Регина и не заметила, как оказалась неподалеку, за спинами их с Игорем сослуживцев. Не сколько из стремления скрыть лицо, сколько защищаясь от холода, она натянула поверх шапочки просторный капюшон, зарылась в мех так, что лишь глаза наружу торчали… Впрочем, захоти она и впрямь остаться неузнанной — попытки эти оказались бы ненужными, ибо сейчас присутствующим было не до опоздавших: дружно вздохнув, все устремили взгляды на выплывающую из широко распахнутых дверей подъезда лакированную темную крышку гроба. А затем и на сам гроб.
Толпа чуть подалась вперед, обступила специальный постамент с печальной ношей, чуть рассредоточилась. Однако просветов меж фигур, облаченных в шубы и дубленки, не наблюдалось, и Регина невольно подалась в сторону. Ей и хотелось увидеть Игоря, до какого-то жадного болезненного любопытства — узнает она его или нет? — и было боязно, как девчонке, замешанной в чем-то постыдном. И в то же время кто-то другой внутри наблюдал за ее метаниями бесстрастно, холодно, просто дожидаясь окончания тягостного действа.

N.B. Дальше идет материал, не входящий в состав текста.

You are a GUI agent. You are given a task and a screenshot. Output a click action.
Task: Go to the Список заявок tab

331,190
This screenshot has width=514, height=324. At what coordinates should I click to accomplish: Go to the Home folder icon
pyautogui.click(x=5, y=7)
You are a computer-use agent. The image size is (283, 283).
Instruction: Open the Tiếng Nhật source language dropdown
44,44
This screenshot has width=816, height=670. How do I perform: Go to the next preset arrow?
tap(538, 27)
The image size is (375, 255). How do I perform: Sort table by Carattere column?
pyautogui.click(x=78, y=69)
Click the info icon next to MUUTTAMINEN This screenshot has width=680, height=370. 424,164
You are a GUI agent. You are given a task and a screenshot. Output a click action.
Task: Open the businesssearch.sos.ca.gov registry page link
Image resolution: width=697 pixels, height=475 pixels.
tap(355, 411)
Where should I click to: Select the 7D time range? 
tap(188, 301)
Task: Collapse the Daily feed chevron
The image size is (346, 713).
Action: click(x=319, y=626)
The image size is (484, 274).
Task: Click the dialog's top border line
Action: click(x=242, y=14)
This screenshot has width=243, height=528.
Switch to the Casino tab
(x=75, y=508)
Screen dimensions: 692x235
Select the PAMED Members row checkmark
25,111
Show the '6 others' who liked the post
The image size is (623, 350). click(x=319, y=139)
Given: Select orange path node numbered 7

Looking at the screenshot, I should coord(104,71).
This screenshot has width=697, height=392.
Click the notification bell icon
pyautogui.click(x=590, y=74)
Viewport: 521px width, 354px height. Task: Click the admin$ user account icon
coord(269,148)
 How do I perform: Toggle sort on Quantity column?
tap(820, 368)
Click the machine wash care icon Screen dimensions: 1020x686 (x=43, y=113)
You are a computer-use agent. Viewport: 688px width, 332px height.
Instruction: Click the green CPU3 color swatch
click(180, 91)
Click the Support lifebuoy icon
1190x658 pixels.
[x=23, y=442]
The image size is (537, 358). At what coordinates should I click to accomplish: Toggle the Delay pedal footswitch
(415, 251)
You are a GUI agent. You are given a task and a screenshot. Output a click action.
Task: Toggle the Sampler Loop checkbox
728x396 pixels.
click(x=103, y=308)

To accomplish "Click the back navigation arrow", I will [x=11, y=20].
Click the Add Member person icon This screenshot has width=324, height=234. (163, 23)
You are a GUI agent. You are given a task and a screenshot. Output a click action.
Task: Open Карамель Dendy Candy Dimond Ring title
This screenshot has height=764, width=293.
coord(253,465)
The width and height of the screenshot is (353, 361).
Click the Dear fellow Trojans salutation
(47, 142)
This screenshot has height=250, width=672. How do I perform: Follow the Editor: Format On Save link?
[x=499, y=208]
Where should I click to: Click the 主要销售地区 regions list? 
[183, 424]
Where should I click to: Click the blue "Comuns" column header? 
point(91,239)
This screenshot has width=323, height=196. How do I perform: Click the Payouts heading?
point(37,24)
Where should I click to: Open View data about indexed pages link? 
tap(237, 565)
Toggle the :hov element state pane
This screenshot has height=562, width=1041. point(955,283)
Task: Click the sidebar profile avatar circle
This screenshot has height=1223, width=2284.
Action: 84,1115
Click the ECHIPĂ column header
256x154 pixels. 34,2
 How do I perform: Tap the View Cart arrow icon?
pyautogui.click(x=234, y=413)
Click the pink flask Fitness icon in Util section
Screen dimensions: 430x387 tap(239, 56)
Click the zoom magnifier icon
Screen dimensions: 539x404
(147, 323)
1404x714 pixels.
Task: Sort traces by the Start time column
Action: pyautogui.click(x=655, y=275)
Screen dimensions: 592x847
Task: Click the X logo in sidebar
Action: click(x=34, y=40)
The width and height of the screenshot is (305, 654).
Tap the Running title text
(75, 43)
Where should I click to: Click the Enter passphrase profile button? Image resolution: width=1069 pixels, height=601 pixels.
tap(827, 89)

Неподалеку взвизгнули тормоза. Хлопнула дверца. Машинально Регина обернулась…
…и оцепенела, судорожно вцепившись в капюшон, не замечая, что руки, сведенные в кулаки, начинают мелко трястись.
Печатая шаг по звонкому промерзшему асфальту, к расступающейся толпе приближалась… она сама. Регина Литинских. Только ярко-рыжая, ослепительно-рыжая, с зелеными, горящими нездоровым мрачным светом, глазами, в развевающемся изумрудно-золотом бурнусе и с каким-то скипетром в руке… Отчего-то этот скипетр показался Регине самым ирреальным в происходящем, она так и впилась в него взглядом, будто он был самым что ни на есть величайшим свидетельством того, что все происходящее — морок, галлюцинация, хренов гипноз, сон, дурман, наваждение… Не могло же этакое твориться на самом деле!
Но Маринка, Маришка, новоиспеченная вдова с запухшими от плача глазами, завизжала по-настоящему, вполне реально. Голос ее так и ввинчивался в уши, срывая покров странного безразличия, до сей поры более-менее ограждающего Регину от принятия действительности. И вот тут ей стало страшно. Настолько, что лишь вцепившись в застывшего рядом мужчину, пребывающего в полной прострации, она не грохнулась в обморок и кое как устояла на ногах.
Внезапно вдова замолчала, словно подавившись криком. Застыла с распяленным ртом, задрав в беззвучном вое голову к небу, как подстреленная волчица, заломив руки… Не двигались детские фигурки, тянувшие ее за пальто. Да и взрослые — родственники с повязанными на рукавах траурными повязками, распорядители похорон, непременные соседи, зеваки, без которых никуда, незнакомые мужчины и женщины — все словно окаменели с выпученными от удивления и негодования глазами, подавшись вперед, кто негодуя, кто в злорадном любопытстве…
…И кажется стали покрываться изморозью, как те воробьи в сугробе, недавно напугавшие Регину.
Лишь какое-то черное пятно шевельнулось где-то высоко-высоко, на пролете пожарной лестницы, и издало некий звук, напоминающий сдавленное карканье. Но Регина отметила его лишь краем сознания. Осознавая, как никогда, свои бессилие и беспомощность, она следила за своим двойником.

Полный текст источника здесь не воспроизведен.